Signor Presidente, onorevoli colleghi, quasi tutti abbiamo espresso il nostro compiacimento per le conclusioni della Conferenza del Cairo, salvo alcune polemiche, molto artificiose e molto italiane, contro il Vaticano, polemiche che hanno intenzionalmente dimenticato quale fosse il testo dell'originale progetto del piano d'azione della Conferenza.

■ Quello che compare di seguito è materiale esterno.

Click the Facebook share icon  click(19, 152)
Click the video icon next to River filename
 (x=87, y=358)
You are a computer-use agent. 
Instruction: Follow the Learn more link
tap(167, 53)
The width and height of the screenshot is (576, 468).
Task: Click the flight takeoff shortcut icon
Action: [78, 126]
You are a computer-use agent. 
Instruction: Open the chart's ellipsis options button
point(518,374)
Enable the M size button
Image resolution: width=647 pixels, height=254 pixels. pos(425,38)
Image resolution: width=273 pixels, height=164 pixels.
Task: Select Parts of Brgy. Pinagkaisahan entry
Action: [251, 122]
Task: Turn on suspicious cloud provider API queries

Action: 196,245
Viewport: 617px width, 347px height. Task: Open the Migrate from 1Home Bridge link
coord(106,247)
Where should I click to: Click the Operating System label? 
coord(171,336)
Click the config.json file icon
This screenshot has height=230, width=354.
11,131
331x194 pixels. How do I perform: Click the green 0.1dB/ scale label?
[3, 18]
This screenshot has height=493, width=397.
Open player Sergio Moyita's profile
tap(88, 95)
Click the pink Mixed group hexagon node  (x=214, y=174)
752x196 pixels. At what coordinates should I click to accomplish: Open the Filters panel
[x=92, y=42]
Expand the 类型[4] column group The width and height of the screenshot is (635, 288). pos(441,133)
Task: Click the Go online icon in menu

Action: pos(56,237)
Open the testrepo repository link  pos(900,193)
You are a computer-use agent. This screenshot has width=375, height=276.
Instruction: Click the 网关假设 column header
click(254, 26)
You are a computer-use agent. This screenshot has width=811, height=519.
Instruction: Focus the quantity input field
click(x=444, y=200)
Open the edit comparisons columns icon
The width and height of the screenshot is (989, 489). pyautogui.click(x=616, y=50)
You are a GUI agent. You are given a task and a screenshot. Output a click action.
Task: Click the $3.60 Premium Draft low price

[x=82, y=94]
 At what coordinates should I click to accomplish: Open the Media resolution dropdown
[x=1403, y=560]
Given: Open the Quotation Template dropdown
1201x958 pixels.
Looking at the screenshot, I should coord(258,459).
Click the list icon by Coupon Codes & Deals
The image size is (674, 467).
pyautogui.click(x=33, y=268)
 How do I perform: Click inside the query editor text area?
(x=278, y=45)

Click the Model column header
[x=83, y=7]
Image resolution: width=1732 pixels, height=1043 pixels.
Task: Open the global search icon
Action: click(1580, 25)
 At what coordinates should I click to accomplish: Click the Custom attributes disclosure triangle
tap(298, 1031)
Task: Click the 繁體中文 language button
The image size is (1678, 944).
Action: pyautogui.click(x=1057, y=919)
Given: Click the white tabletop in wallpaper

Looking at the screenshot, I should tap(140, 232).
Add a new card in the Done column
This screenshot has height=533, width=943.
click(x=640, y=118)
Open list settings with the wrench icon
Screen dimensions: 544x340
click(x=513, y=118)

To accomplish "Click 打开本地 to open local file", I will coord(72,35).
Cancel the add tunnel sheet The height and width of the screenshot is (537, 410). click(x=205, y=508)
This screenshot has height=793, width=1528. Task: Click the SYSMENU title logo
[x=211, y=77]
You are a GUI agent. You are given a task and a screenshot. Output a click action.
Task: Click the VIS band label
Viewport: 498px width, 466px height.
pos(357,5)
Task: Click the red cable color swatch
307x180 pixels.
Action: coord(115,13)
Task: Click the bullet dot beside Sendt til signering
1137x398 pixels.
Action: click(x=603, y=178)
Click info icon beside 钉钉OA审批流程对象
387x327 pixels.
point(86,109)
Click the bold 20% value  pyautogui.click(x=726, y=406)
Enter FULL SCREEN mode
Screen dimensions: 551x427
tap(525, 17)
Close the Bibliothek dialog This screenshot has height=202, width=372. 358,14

Ma il problema nostro è un altro. E' quello di tradurre in scelte concrete le conclusioni di questa Conferenza. A me pare importante la comune consapevolezza dell'interdipendenza tra problemi della povertà, della demografia e dello sviluppo. Vi è pure l'esigenza di acquisire la consapevolezza di un'altra interdipendenza: quella tra lo sviluppo dei paesi industrializzati e lo sviluppo dei paesi non industrializzati. Ce lo ricorda drammaticamente la cronaca di tutti i giorni, le epidemie, dal colera alla peste, le grandi trasmigrazioni delle popolazioni, le guerre, le devastazioni ambientali. Ciò che accade in un angolo della terra coinvolge ogni altra parte del pianeta. Da qui la necessità di interrogarci e di lavorare sulla qualità dei nostri stessi modelli di sviluppo, proposta in questa sede non più tardi di 15 giorni fa dal Presidente della Commissione Delors. E' posto in discussione il significato stesso della politica, la politica ha senso solo se riesce a pensare il futuro, se riesce ad organizzare il
futuro. Recuperare il senso fondamentale della funzione politica è compito cui l'Europa, per la sua storia, può dare un contributo fondamentale.
Dobbiamo cioè cambiare mentalità, modificare i nostri atteggiamenti, non più un atteggiamento di difesa, ma un atteggiamento di promozione. Ci siamo infatti abituati a difenderci da tutto, perché il futuro ci spaventa. Ci difendiamo dagli immigrati, ci difendiamo dai prodotti dell'agricoltura dei paesi in via di sviluppo, siano le banane, gli agrumi o i cereali. Ci difendiamo dai prodotti industriali di questi paesi, perché prodotti a basso costo di manodopera, e con la stessa mentalità qualcuno vorrebbe che ci difendessimo da quanti vengono al mondo. Dobbiamo allora capire che è più giusto e, per noi paesi industrializzati, persino più conveniente, aiutare questi popoli a promuoversi; una politica di cooperazione nel settore dell'istruzione, dello sviluppo industriale compatibile, indurrà una politica demografica più contenuta e soprattutto più libera e consapevole. E qui il ruolo della donna è davvero straordinario. Le politiche di cooperazione diverranno in questo modo parte importante e integrante non so
lo della nostra politica estera ma anche della nostra stessa politica interna. In questa prospettiva l'Europa potrà svolgere un ruolo determinante, più di ogni altro paese industrializzato, solo che abbia la forza, l'Europa, di guardare alla propria storia, alle proprie radici, ai valori della propria origine, quando sulle mappe l'Europa non si chiamava ancora così, ma era indicata con il nome di una civiltà, Christianitas.